Haynes was sentenced to life in prison for pulling the trigger in the killings. Higgs, who shot no one, is slated to die.
In addition to the arbitrary application of capital punishment, it’s absurd and offensive that Donald Trump is positioned as the moral arbiter of anything. This president is an open racist who in 1989 bought a full-page ad demanding five Black and Latino teenagers be put to death for a heinous crime they did not commit. He has continued to insist on their guilt years after their exonerations. Higgs’ clemency application requesting that Trump reduce his sentence to life in jail has garnered no response from the president, who’s issued pardons to his criminal cronies including Michael Flynn and Roger Stone, as well as Stephanie Mohr, a former Maryland police officer convicted of “violating the civil rights” of an unhoused Mexican immigrant who was complying with her orders by siccing her police dog on him. Mohr spent 10 years in jail for that offense which, given the rarity with which cops serve time for even the most violent criminal acts, means the attack must have been particularly horrific. At her 2001 trial, it emerged that she had also used her police dog to attack a Black teenager sleeping in a hammock in his backyard, and in another case, threatened to release the dog to bite a woman’s "Black ass.” During last summer’s uprisings against racism, Trump none-too-subtly threatened protesters with the “most vicious dogs,” so he may well have found a kindred racist spirit in Mohr.

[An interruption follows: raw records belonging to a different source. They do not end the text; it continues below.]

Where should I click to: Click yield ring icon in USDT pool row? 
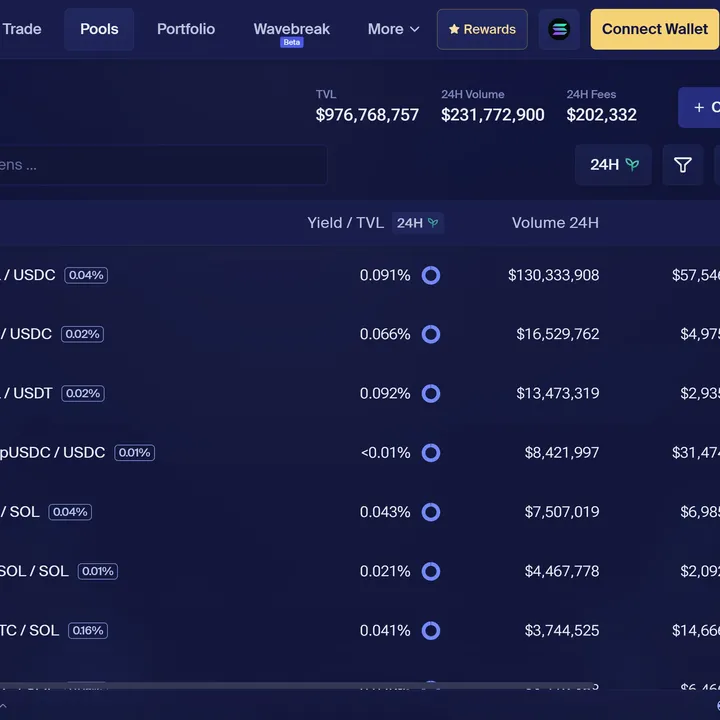tap(431, 393)
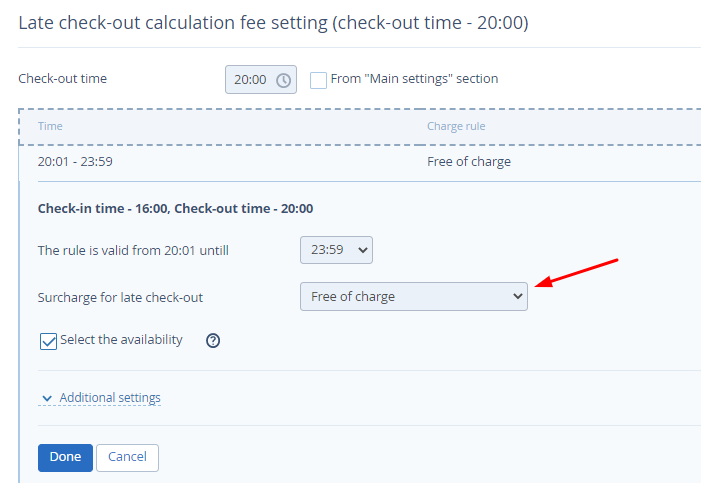The image size is (701, 483).
Task: Enable the From "Main settings" section checkbox
Action: tap(318, 80)
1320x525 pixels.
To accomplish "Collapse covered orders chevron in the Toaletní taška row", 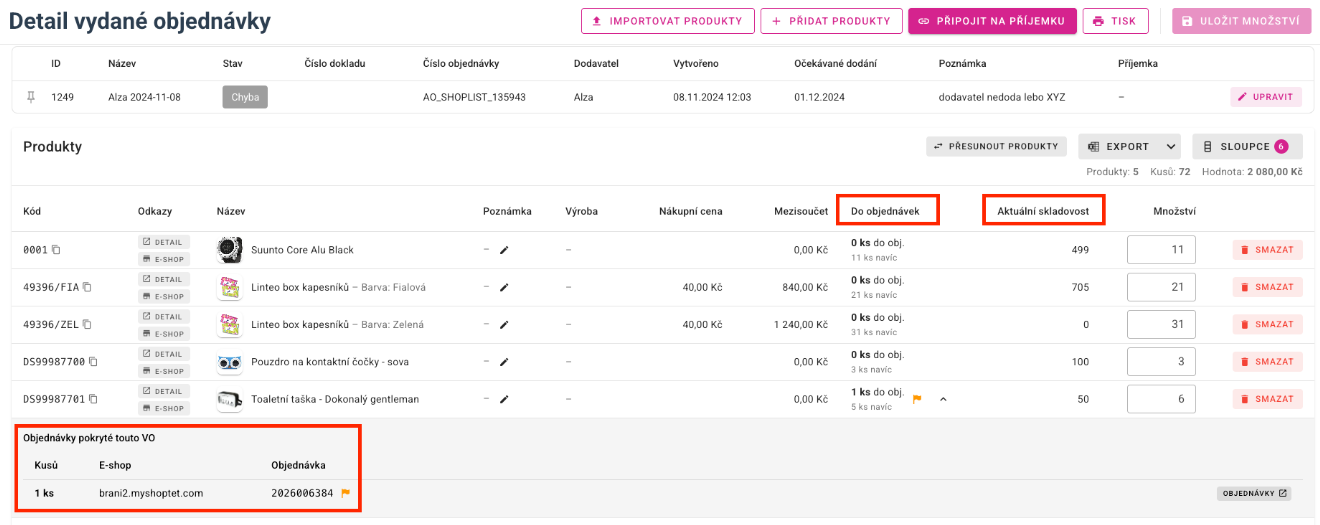I will [943, 399].
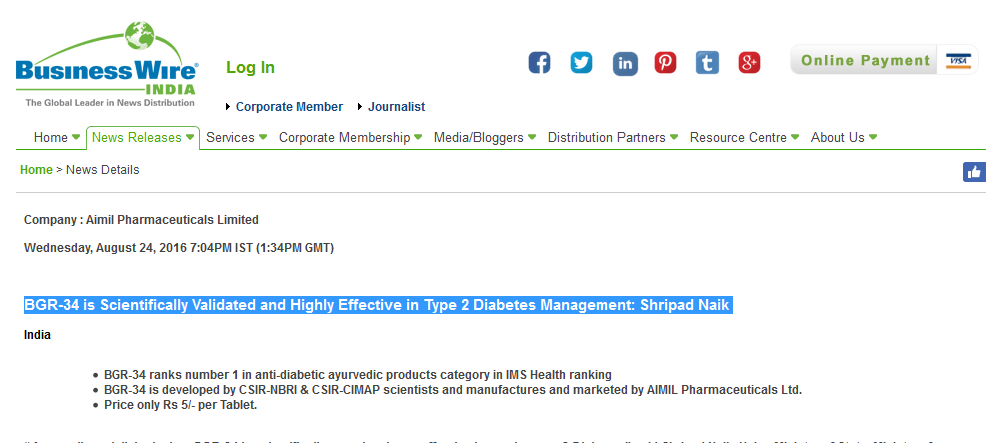Select the Corporate Member link

click(289, 107)
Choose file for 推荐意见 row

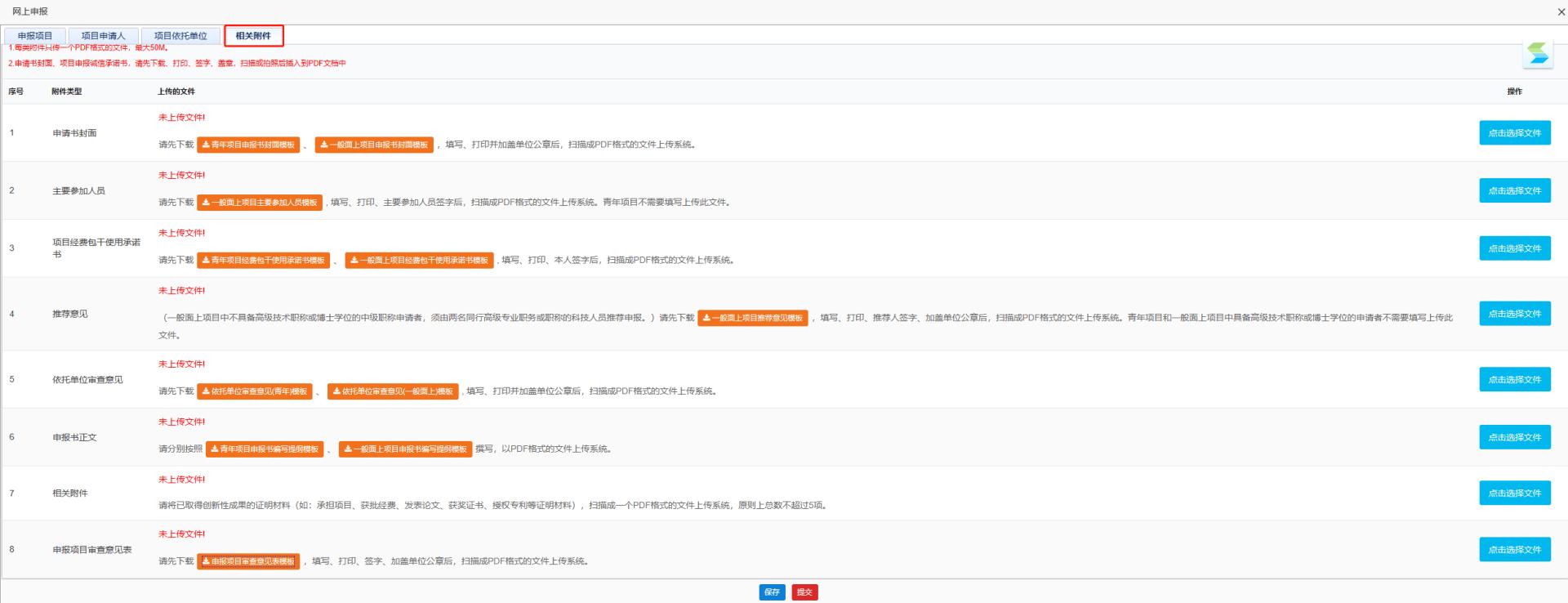click(1514, 314)
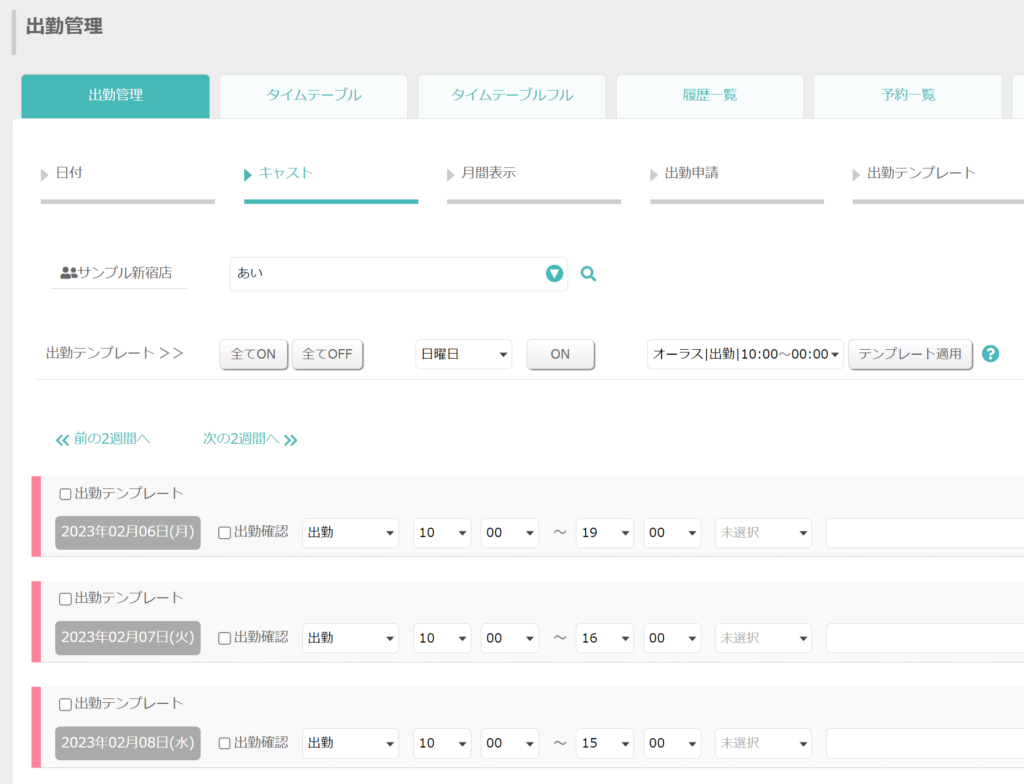This screenshot has width=1024, height=784.
Task: Click the memo text field for 02月06日
Action: click(x=925, y=532)
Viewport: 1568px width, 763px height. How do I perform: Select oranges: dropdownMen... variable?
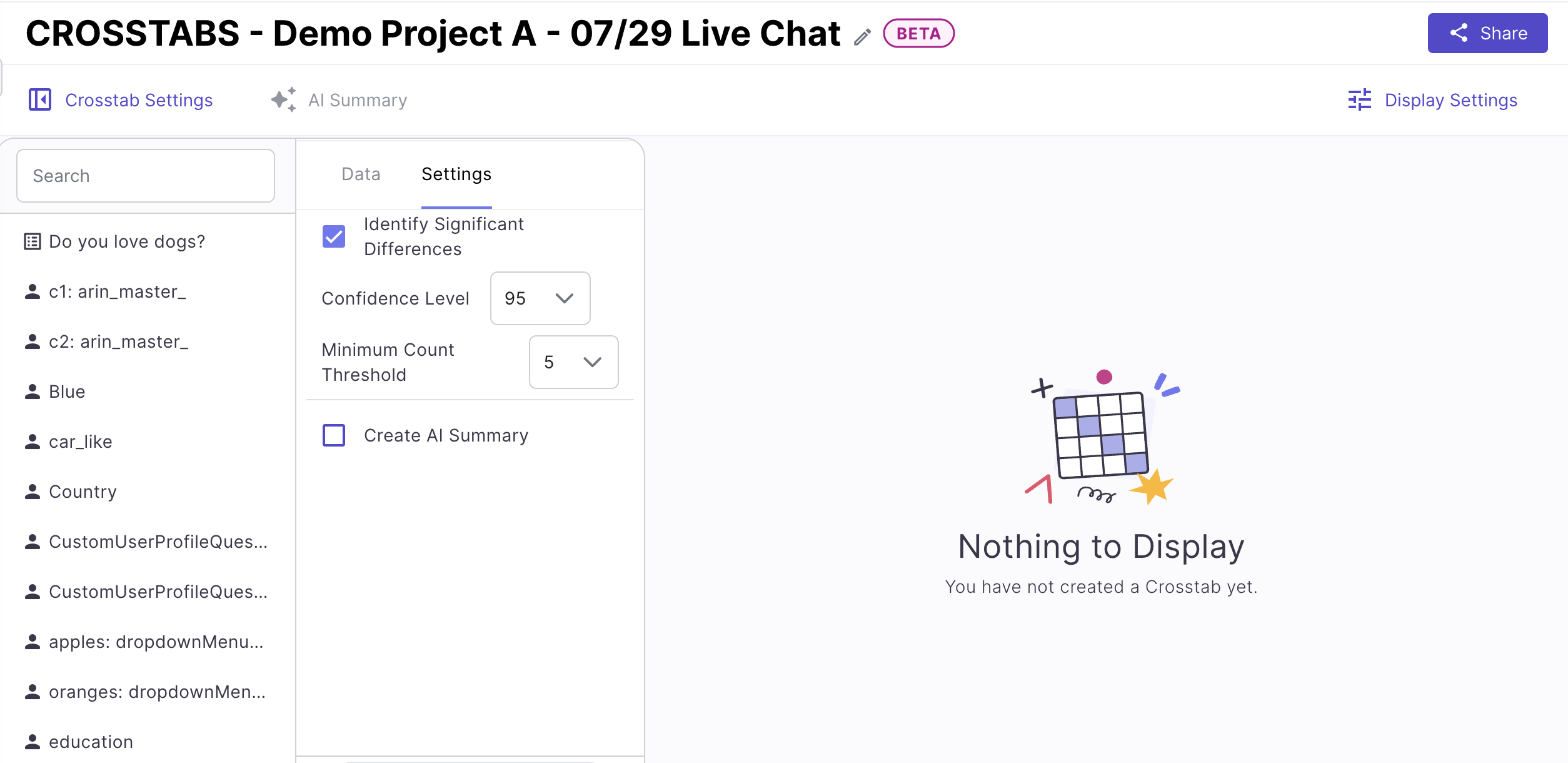click(x=157, y=692)
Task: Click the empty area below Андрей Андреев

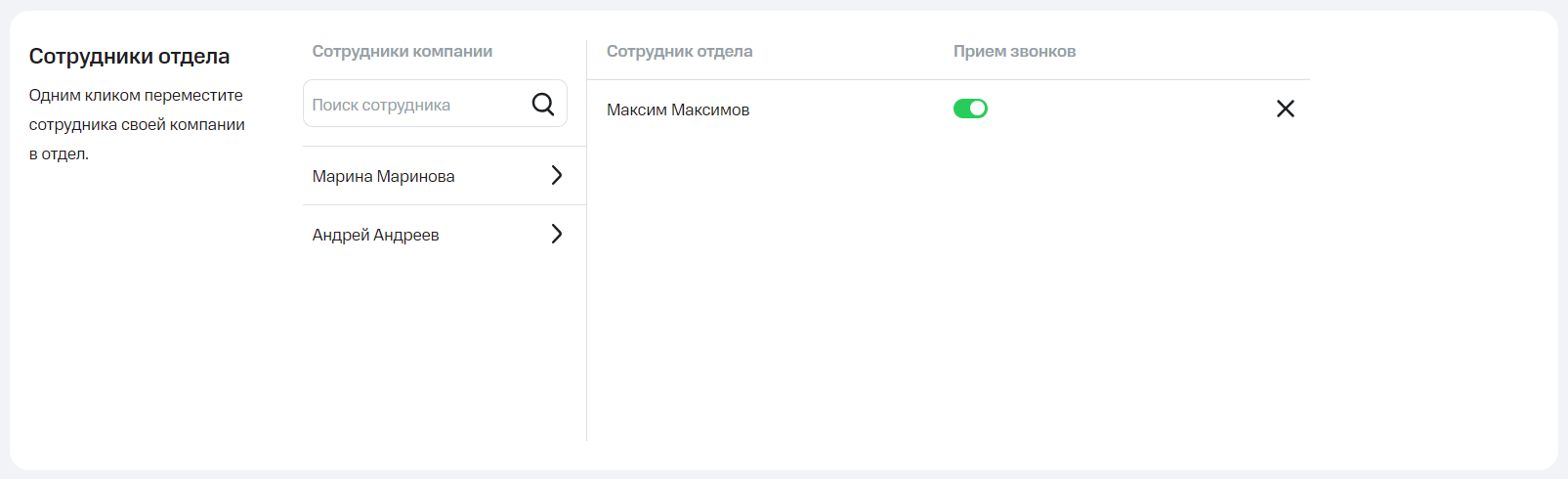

The president is also a pathological liar who is accused of sexual assault by dozens of women, and his corrupt DOJ attempted to do his dirty work in a case that includes accusations of rape by him. He applauds lawlessness in his white supremacist base, cheering on right-wing murderers like Kyle Rittenhouse. After his terrorist supporters mobbed the Capitol—beating a cop to death and carrying the tools of would-be kidnappers—he thanked them. Trump’s decision to resume the federal death penalty, like everything he has ever done in office, was just another way to ensure his confederacy of supporters that he would inflict violence on those they seek to punish—Black folks, the poor, the vulnerable. The notion that Trump or his abettors should appear in a courtroom as anything other than defendants is absurd.
Capital punishment is always racist, immoral, and backward. But in particular, this president—whose DOJ has repeatedly violated the Constitution in its fervor to kill human beings—should not be allowed to decide life and death for anyone, and most certainly not as he is impeached for his ongoing sedition and treason, and the political situation continues to be ruled by chaos. Daniel Lewis Lee, Wesley Ira Purkey, Dustin Lee Honken, Lezmond Mitchell, Keith Dwayne Nelson, William LeCroy, Christopher Vialva, Orlando Hall, Brandon Bernard, Alfred Bourgeois, Lisa Montgomery, and Corey Johnson deserved better. There remains only the faintest hope that Dustin Higgs actually gets it.